# Rally Itinerary



## nukeadmin (Oct 10, 2003)

I am planning some future rallies throughout the year as i should have an exemption certificate through for the site this forthcoming week, does anyone have any good ideas for locations/venues for rallies, bearing in mind our large membership if we choose a location far enough in advance we should be able to muster a largish rally


----------



## 88930 (May 10, 2005)

yes i can help if any rallies in thr somerset area. one good date would be 5 nov as this is bridgwater carnival the best nightime carnival in the world.this held on the friday in the town centre from 6.30pm. dave :wave:


----------



## 88781 (May 9, 2005)

*rally...*

I would suggest a central location for a meet, as you state a large membership in the forum, from both ends of the country.....makes it easy for everyone to attend and hopefully for a good turnout! Regards Dave


----------



## Anonymous (Nov 10, 2000)

One of the big sites popular with our friends over at ukcampsite.co.uk is Billing Aquadrome near Northampton.

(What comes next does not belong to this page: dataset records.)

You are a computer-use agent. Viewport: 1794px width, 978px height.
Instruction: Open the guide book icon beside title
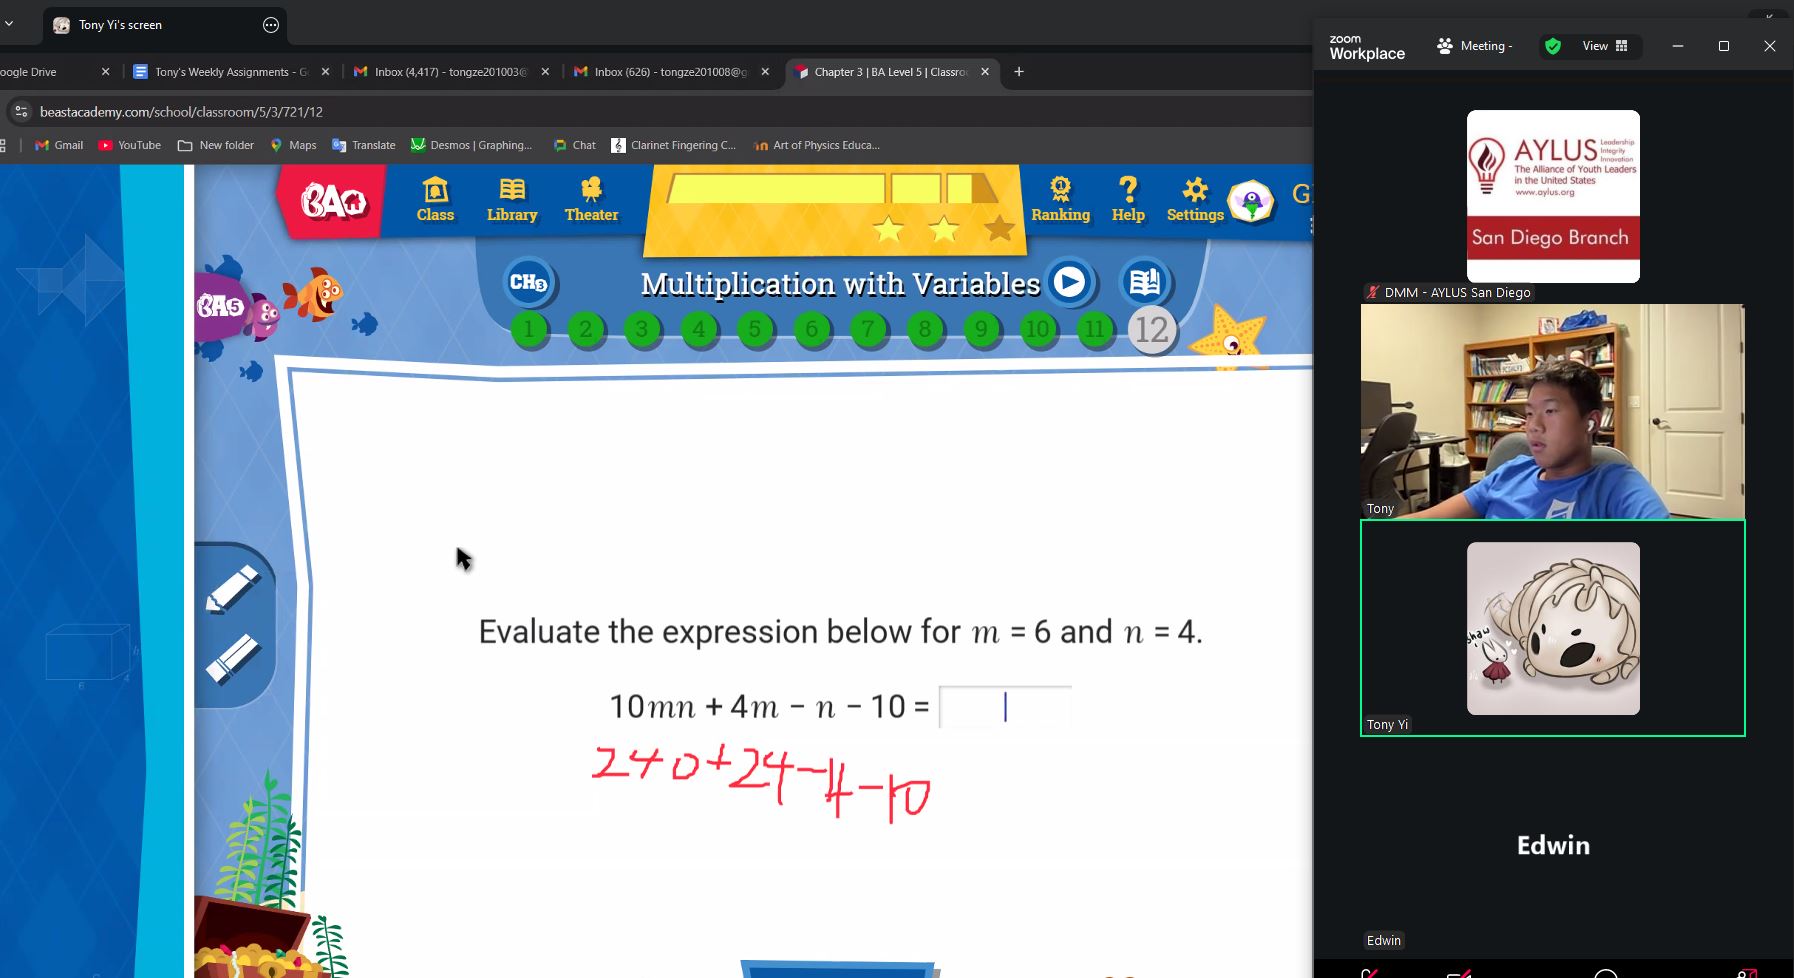pos(1145,283)
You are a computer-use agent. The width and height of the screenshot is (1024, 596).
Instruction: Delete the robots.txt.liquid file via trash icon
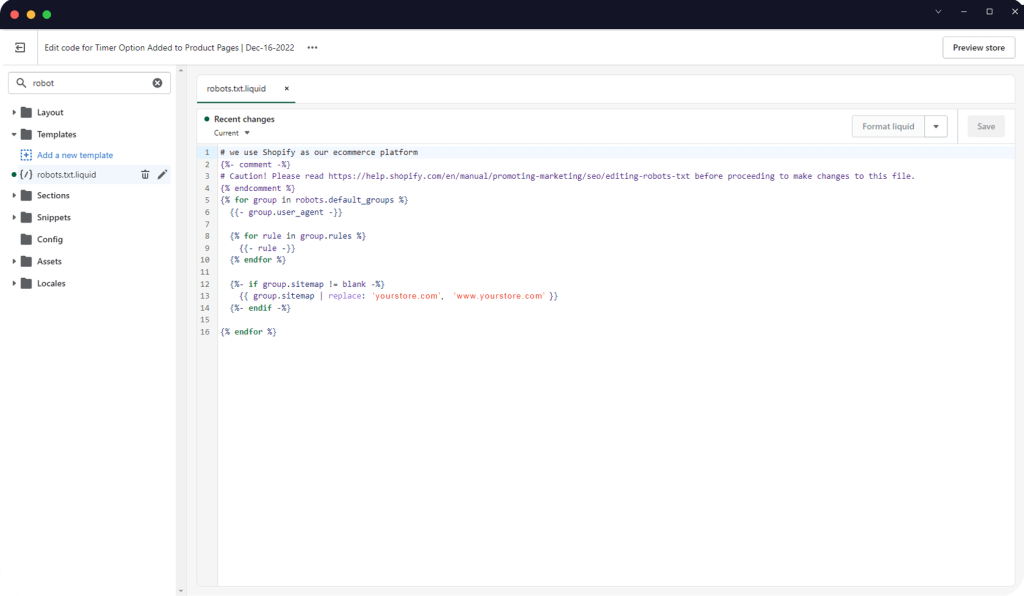coord(145,174)
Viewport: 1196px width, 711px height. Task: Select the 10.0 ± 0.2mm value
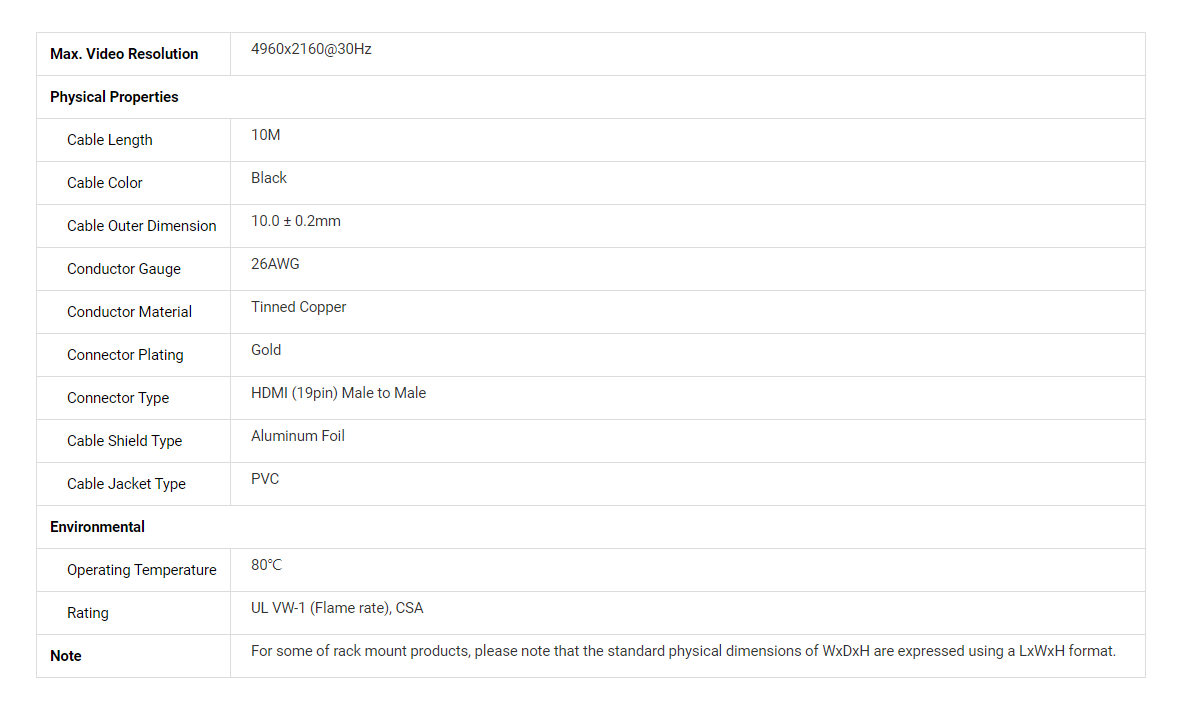coord(296,221)
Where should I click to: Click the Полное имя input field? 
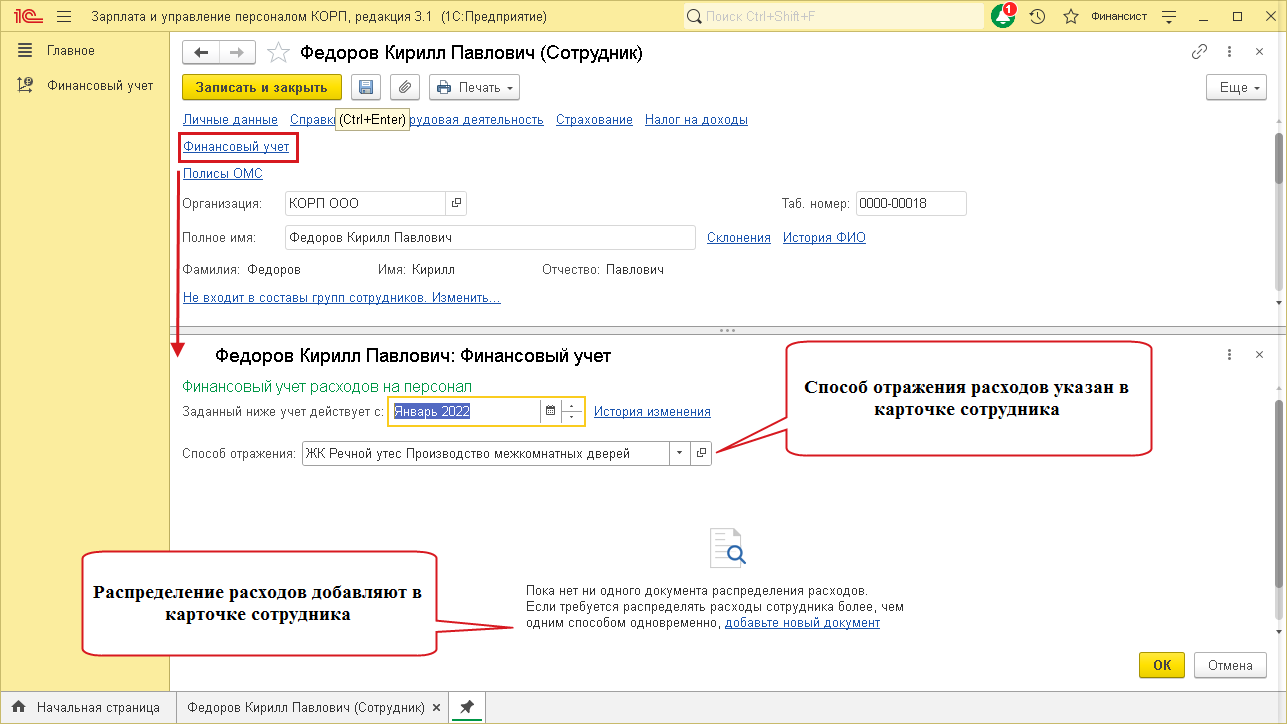tap(489, 237)
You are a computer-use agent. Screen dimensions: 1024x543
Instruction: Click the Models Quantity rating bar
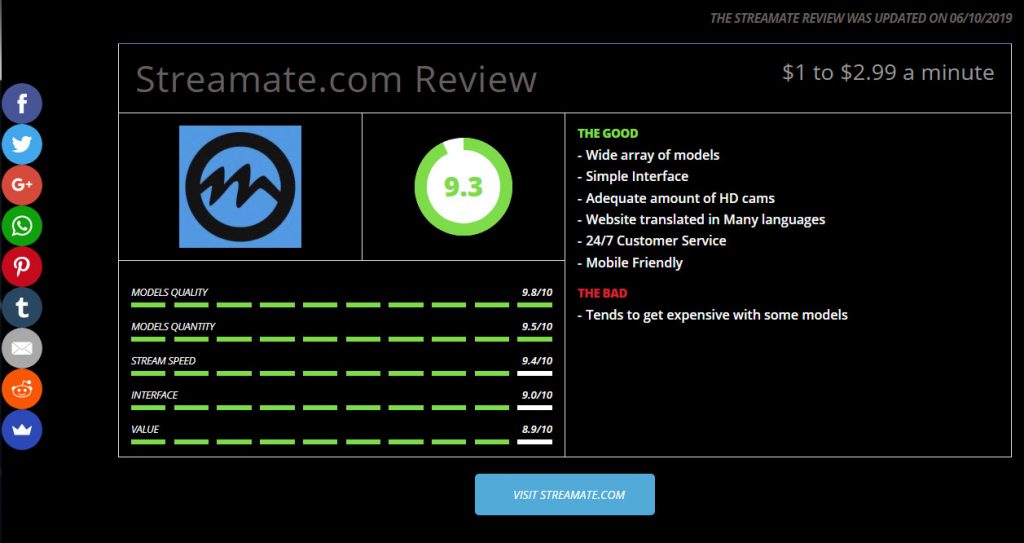click(341, 338)
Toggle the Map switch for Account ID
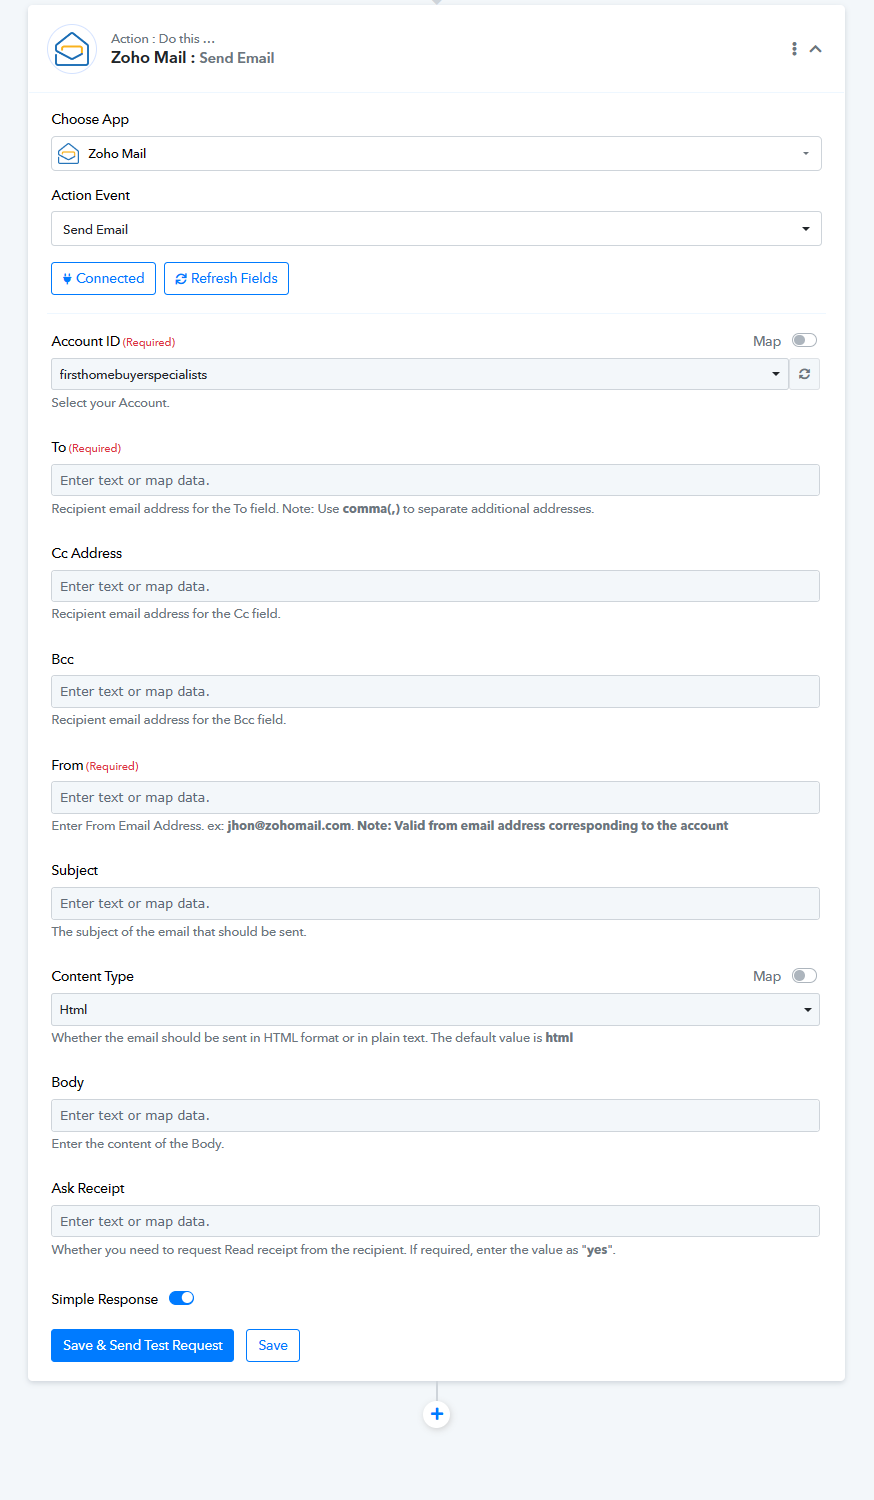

Huge amount of facilities but there's also fields where you can host your own rally.

It's got a website - www.billingaquadrome.com

It's a bit too close to home for me, but a good recommendation nonetheless.

Despite being pretty much booked up through the summer now I'd still be willing to waive plans if there was a great meet either north or south of the Midlands. Somerset would be nice, as would Derbyshire, Yorkshire, Norfolk, Lincolnshire...

It's a bit like listing counties this, isn't it? Aren't we lucky living in the UK!


----------